Went to the Tanglin Club today to buy some take-away sandwiches for lunch.

While waiting at the Deli Lounge for them to make the toasted tuna-chilli-onion and the more luxe finger rendezvous, I was forced to listen to a sales pitch for financial products, which was conducted at the next table loud enough for the whole lounge to eavesdrop without any effort.

At first, it was unclear who was making the pitch. In between a sweet young RM (relationship manager) type and another woman (in white) who kept her head bent and her voice low was an Ah Beng wannabe rich (badly cut hair, T shirt under a wind-cheater with an incongruous piece of green jade dangling on a a gold chain just short of his chest).

AB, in a voice that suggested that he was either from Taiwan or an ABC who couldn’t master his American twang, kept talking about writing this for $20 million and that for $20 million.  Sweet RM kept pushing the Aussie and unbelievably stated that “your portfolio is now $1.7 million”. (So much for the Banking Secrecy Act!)

Then RM went on to explain (was explanation needed for sophispticated customers?) to woman-in-white that you can borrow up to “90% of your portfolio”. AB interrupted now and again abt his writing and sweet RM mentioned the letters DBS and also the sums $1million and $60,000, which presumably relates to the $1 million figure.

The discussion continued. RM pointed out to woman in white that as she had already used up almost a million of her line, that would leave about $690-700 thousand.

As if sensing my mental calculator lighting up, RM then went on to elaborate that the 90% loan limit mentioned earlier was split into 90% for cash and 60/70% for graded bonds.

Then AB mentioned S-reits, in particular Suntec R, while lady-in-white must have whispered MP Reit because RM brightly said “that’s where Takashimaya is…”

I didn’t get to hear the rest of the story because my sandwiches were ready.
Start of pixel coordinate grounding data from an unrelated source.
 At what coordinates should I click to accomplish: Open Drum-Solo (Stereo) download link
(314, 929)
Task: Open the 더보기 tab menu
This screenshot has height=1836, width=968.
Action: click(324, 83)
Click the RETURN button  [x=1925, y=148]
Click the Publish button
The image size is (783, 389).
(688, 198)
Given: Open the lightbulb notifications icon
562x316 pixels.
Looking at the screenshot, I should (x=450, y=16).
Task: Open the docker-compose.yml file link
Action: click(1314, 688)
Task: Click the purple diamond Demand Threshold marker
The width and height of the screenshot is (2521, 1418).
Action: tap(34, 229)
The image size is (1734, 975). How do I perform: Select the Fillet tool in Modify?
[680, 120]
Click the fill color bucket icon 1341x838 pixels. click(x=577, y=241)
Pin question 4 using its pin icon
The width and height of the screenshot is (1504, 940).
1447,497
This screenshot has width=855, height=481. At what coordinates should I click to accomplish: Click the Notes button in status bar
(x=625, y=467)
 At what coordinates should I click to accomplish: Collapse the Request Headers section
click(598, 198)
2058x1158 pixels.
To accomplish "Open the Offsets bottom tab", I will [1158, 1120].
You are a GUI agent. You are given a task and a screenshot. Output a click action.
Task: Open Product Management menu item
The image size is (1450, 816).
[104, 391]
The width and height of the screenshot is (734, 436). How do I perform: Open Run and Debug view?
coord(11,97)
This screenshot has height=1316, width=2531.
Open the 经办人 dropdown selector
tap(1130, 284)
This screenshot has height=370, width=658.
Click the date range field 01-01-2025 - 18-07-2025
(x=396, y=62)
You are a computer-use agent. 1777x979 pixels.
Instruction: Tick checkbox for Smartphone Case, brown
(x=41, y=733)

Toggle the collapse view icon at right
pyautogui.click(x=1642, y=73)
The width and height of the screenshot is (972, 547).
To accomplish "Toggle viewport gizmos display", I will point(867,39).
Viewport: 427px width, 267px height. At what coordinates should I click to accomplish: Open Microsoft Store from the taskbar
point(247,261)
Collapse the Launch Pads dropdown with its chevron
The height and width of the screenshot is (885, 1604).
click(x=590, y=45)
However when i got home, I found that my finger deluxe, normally only a dozen finger sandwiches had blossomed into 16! And the usual salad accompaniment was missing.

Guess I wasn’t the only one all-ears when it comes to other people’s money affairs, the second most salacious after other people’s affairs of the heart!

when 12 became 16!

when 12 became 16!

The price for sandwiches at Tanglin is extremely reasonable. I won’t say how much I paid for the medley of salmon, egg mayonaise and tomato and chedder sandwiches and the half a dozen of tuna-chill-onion in the box behind (see pix). As I don’t want the management to raise prices!

Suffice to say it’s less than what most people would pay for a set lunch in some dubious glorified cafe calling itself a restaurant.

Afterword: As there was other food for lunch, I told picky Siti to keep the tuna etc and add to the other food she’d have dinner with mum, as I was going out in the night. U could have knocked me down with a feather the next morning when I found the box still sitting there in the fridge with two small sandwiches and a handful of wilted salad.

“Siti, u n popo didn’t finish the sandwiches ah?”

“No ma’am, you said eat six sandwiches.”

“Yah, I said eat six because I thought there were only six.”

“No ma’am, there were eight.”

Guess I got an even bigger bargain at Tanglin Club than I thought, tho I suspect without the entertaining sales side-show, I won’t have been snowed under by the extras.